(Stored items)
-*-

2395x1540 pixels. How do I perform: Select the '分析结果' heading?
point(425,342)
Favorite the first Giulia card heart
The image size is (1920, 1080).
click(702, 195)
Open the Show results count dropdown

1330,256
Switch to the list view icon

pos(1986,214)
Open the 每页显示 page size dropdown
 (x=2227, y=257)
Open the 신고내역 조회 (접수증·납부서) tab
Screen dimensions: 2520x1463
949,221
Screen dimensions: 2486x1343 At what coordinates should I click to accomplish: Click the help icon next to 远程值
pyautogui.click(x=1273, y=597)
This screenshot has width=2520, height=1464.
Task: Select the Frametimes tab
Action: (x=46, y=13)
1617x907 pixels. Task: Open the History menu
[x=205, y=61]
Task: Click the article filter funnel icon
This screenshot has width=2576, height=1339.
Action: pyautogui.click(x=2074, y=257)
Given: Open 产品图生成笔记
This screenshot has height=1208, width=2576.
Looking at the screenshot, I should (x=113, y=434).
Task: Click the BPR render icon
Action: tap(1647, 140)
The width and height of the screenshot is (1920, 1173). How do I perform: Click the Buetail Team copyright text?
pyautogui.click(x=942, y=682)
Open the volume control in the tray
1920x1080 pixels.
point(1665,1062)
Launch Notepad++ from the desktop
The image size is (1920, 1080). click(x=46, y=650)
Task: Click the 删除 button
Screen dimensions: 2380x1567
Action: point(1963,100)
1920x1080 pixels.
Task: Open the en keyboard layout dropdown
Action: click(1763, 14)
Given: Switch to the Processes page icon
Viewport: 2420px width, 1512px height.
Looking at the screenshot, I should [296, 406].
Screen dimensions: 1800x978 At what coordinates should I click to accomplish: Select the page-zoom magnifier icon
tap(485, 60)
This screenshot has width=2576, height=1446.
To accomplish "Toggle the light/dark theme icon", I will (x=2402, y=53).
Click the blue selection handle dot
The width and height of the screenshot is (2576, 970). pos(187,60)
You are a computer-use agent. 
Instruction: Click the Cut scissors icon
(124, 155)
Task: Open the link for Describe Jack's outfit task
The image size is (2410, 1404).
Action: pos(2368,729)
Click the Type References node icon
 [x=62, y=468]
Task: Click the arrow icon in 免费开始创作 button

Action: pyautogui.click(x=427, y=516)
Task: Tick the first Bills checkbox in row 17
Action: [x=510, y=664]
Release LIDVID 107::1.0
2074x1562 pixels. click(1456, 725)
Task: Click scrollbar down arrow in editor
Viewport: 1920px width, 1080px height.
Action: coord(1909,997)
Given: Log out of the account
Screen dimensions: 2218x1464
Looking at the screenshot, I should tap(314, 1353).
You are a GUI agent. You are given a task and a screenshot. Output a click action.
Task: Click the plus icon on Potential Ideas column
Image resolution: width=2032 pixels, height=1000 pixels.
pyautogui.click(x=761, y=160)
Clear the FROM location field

-*-

Copy all the entries exactly.

#### Answer to this task:
2395x1540 pixels. How do I perform: Select the '分析结果' heading?
point(425,342)
Favorite the first Giulia card heart
The image size is (1920, 1080).
click(702, 195)
Open the Show results count dropdown

1330,256
Switch to the list view icon

pos(1986,214)
Open the 每页显示 page size dropdown
 (x=2227, y=257)
Open the 신고내역 조회 (접수증·납부서) tab
Screen dimensions: 2520x1463
949,221
Screen dimensions: 2486x1343 At what coordinates should I click to accomplish: Click the help icon next to 远程值
pyautogui.click(x=1273, y=597)
This screenshot has width=2520, height=1464.
Task: Select the Frametimes tab
Action: (x=46, y=13)
1617x907 pixels. Task: Open the History menu
[x=205, y=61]
Task: Click the article filter funnel icon
This screenshot has width=2576, height=1339.
Action: pyautogui.click(x=2074, y=257)
Given: Open 产品图生成笔记
This screenshot has height=1208, width=2576.
Looking at the screenshot, I should (x=113, y=434).
Task: Click the BPR render icon
Action: tap(1647, 140)
The width and height of the screenshot is (1920, 1173). How do I perform: Click the Buetail Team copyright text?
pyautogui.click(x=942, y=682)
Open the volume control in the tray
1920x1080 pixels.
point(1665,1062)
Launch Notepad++ from the desktop
The image size is (1920, 1080). click(x=46, y=650)
Task: Click the 删除 button
Screen dimensions: 2380x1567
Action: point(1963,100)
1920x1080 pixels.
Task: Open the en keyboard layout dropdown
Action: click(1763, 14)
Given: Switch to the Processes page icon
Viewport: 2420px width, 1512px height.
Looking at the screenshot, I should [296, 406].
Screen dimensions: 1800x978 At what coordinates should I click to accomplish: Select the page-zoom magnifier icon
tap(485, 60)
This screenshot has width=2576, height=1446.
To accomplish "Toggle the light/dark theme icon", I will (x=2402, y=53).
Click the blue selection handle dot
The width and height of the screenshot is (2576, 970). pos(187,60)
You are a computer-use agent. 
Instruction: Click the Cut scissors icon
(124, 155)
Task: Open the link for Describe Jack's outfit task
The image size is (2410, 1404).
Action: pos(2368,729)
Click the Type References node icon
 [x=62, y=468]
Task: Click the arrow icon in 免费开始创作 button

Action: pyautogui.click(x=427, y=516)
Task: Tick the first Bills checkbox in row 17
Action: [x=510, y=664]
Release LIDVID 107::1.0
2074x1562 pixels. click(1456, 725)
Task: Click scrollbar down arrow in editor
Viewport: 1920px width, 1080px height.
Action: coord(1909,997)
Given: Log out of the account
Screen dimensions: 2218x1464
Looking at the screenshot, I should tap(314, 1353).
You are a GUI agent. You are given a task and a screenshot. Output a click action.
Task: Click the plus icon on Potential Ideas column
Image resolution: width=2032 pixels, height=1000 pixels.
pyautogui.click(x=761, y=160)
Clear the FROM location field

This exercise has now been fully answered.